HOWARD PHILLIPS: Or, in the case of Bill Clinton's
election, for the Worthen Bank to give him a timely $2 or
$3 million loan so that he could win in 1992.
DR. EDWIN VIEIRA: That's right. At whatever level of
corruption, from the lowest to the highest.
CONTROL OVER THE MONEY SUPPLY IS ARBITRARY
6. Well, that enables them ultimately to loot the public
treasury. That's why I was so insistent upon pointing out
that there has never been a statute indicating how much
the board of governors should or should not generate in
Federal Reserve Notes. These people have complete
discretion to generate as much paper money as they want,
or as they dare, I should say.
CENTRAL ECONOMIC PLANNING IS ANTI-FREE MARKET
7. And then the seventh point is, of course, the Federal
Reserve System is functionally a key element in a
mechanism of central economic planning. That's really
what fascism is — the kind of central economic planning
where the businessmen do the planning, as opposed to
socialism and communism where the petit intelligentsia
does the planning. Right.
So fascism at least works for a longer period of time than
socialism does, but that's what this thing is there to do.

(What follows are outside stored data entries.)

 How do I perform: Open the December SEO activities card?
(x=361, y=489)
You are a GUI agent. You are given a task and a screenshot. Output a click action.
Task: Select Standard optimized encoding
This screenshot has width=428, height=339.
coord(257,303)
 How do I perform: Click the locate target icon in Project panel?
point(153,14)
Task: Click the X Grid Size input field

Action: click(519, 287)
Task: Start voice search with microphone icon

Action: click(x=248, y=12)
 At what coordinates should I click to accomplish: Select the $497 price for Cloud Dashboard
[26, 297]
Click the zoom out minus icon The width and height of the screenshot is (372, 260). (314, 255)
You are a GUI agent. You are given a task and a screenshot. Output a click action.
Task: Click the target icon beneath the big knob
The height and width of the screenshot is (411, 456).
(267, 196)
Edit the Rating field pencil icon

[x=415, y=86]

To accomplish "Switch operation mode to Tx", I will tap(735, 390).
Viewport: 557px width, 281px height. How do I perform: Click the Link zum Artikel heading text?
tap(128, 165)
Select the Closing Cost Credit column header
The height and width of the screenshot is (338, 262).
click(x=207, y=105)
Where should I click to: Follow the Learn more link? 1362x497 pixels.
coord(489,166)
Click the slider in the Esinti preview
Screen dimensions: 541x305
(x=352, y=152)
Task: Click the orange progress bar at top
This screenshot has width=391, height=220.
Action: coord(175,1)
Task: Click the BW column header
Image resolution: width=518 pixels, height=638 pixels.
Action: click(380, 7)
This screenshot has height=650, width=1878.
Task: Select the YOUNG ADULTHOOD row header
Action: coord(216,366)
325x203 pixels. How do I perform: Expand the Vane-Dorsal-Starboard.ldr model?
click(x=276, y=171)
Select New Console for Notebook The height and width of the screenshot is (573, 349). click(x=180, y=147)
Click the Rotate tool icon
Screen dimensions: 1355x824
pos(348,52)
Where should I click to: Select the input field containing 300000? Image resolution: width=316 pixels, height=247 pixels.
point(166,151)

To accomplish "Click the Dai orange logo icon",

FED FACILITATES REDISTRIBUTION OF WEALTH FROM
THE PEOPLE
TO THE FAVORED ELITES
Fundamentally, it is there to redistribute wealth so that the
big business segment of society will be able to find capital
when it needs and wants capital, and the payoff to the
politicians is to say we will do the same for you. We will
provide a mechanism of looting that will pay off your polit-
ical constituents as long as you let us use this mechanism
of looting to maintain capital flows to us.
Really very simple: What's in it for my family? What's in it
for your family? Okay. Those are the seven points.
Well what we have to understand is that this is not a
permanently viable policy. It may have a longer life than
socialism and Communism, and, remember, they lasted 70
years.
Socialism is incapable of economic calculation. This
system is capable to a certain degree of economic
calculation. It just has a tremendous level of irrationality
built into it. But it is not permanently viable.
HOW LONG WILL OTHER NATIONS AGREE TO SUSTAIN
OUR DEBT?
It is not permanently viable domestically, and it's certainly
not permanently viable internationally because you have a
system of international competition among currencies.
And it is not necessarily true that the Germans and the
Japanese, and maybe even the Chinese or the
Indonesians, will continue to support the level of debt that
this country is willing to assert or assess upon itself in
order to maintain the fiction that we are richer than we
probably are.
IS HYPERINFLATION IN THE OFFING?
Eventually, the chickens are going to come home to roost.
My own guess in this is, they are going to come home to
roost through a massive inflation, because politicians
understand that a depression is the most politically
destabilizing of all events, and so they will try to keep that
off as long as possible and the only way to do that is to
keep pumping in money and credit, and you cannot keep
the lid on prices indefinitely, so you are probably going to
see a very, very large inflation over the years.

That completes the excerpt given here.